Alginate/Gelatin-Based Hydrogel with Soy Protein/Peptide Powder for 3D Printing Tissue-Engineering Scaffolds to Promote Angiogenesis

In recent years, 3D bioprinting has attracted broad research interest in biomedical engineering and clinical applications. However, there are two issues need to be solved urgently at present, the development of ink is the first pressing thing for 3D printing tissue engineering scaffold, other thing is the promotion of angiogenesis in the scaffold. Therefore, a gelatin/sodium alginate-based hydrogel with protein-rich is developed here, which is prepared by gelatin, sodium alginate, and soy protein/soy peptide powder. The prepared inks exhibit excellent shear-thinning behavior, which contribute to extrusion-based printing; also shown good crosslinking ability by calcium chloride. The macroporous composite scaffolds are printed by 3D printing using the developed ink and the physicochemical properties of the scaffolds are evaluated. Moreover, the cytocompatibility of printed scaffold is characterized by using human umbilical vein epidermal cells, results show that the scaffolds with soy protein and soy peptide powder can promote cell attach, spread, migration, and proliferation.

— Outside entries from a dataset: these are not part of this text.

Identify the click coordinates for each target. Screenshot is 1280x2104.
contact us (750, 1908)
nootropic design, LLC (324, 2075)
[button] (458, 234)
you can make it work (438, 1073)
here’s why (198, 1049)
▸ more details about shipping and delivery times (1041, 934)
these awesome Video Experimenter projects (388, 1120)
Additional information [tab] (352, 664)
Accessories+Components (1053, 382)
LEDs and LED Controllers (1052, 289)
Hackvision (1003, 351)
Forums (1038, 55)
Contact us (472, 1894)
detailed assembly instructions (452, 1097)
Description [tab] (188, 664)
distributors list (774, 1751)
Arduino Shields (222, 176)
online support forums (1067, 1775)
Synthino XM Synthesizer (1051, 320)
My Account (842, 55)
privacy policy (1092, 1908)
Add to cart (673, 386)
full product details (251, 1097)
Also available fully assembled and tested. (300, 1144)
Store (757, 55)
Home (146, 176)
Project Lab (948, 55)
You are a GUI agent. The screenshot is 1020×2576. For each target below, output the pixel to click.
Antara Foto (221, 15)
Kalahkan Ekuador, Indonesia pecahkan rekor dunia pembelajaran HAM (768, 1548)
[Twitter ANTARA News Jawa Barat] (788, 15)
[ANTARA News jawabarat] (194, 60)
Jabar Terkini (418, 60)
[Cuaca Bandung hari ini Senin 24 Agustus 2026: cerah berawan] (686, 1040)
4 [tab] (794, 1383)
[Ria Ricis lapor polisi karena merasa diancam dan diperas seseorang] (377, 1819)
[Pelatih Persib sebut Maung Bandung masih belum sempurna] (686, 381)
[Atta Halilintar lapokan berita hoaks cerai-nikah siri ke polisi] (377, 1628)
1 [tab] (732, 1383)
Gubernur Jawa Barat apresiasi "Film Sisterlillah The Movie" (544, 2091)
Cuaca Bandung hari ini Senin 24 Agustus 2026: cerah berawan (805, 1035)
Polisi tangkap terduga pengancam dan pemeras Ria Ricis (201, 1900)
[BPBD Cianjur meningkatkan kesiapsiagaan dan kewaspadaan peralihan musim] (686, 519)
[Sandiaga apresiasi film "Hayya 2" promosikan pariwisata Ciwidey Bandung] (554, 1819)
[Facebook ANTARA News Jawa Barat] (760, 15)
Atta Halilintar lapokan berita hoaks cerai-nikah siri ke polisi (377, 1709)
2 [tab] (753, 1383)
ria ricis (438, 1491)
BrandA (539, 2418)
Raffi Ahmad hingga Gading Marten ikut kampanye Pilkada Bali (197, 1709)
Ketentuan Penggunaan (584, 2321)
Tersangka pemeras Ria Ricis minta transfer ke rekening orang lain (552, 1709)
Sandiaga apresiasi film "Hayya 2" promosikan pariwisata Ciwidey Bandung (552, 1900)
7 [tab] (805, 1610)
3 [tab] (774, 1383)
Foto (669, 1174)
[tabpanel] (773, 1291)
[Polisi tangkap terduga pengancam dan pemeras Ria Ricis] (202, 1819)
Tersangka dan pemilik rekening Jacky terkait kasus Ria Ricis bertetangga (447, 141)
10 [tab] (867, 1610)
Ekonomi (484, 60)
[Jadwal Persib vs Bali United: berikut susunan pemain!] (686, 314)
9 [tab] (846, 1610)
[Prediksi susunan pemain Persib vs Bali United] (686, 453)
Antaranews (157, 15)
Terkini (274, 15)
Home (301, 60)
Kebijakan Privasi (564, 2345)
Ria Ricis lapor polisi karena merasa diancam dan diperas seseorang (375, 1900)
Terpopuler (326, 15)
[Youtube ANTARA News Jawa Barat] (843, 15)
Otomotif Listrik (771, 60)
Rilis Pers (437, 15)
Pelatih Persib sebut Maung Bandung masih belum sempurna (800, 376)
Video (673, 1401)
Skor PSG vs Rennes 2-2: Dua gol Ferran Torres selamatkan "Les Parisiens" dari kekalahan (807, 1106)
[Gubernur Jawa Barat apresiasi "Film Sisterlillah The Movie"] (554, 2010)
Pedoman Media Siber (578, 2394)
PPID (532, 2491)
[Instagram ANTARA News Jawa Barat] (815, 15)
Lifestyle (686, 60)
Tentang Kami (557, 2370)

The further research of chicken embryo allantoic membrane assay and animal experiment are carried, and results present that the scaffold can promote the growth of neo-vessels in the scaffold, which means the developed ink with soy protein and soy peptide powder has great potential for angiogenesis.

Automated summary

In recent years, 3D bioprinting has gained extensive research interest for biomedical engineering and clinical applications. This study developed a gelatin/sodium alginate-based hydrogel with protein-rich ink for 3D printing tissue engineering scaffold. The ink exhibited excellent shear-thinning behavior and good crosslinking ability. The printed scaffold showed favorable physicochemical properties and enhanced cell attachment, spreading, migration, and proliferation. Furthermore, the scaffold promoted the growth of neo-vessels, indicating its potential for angiogenesis.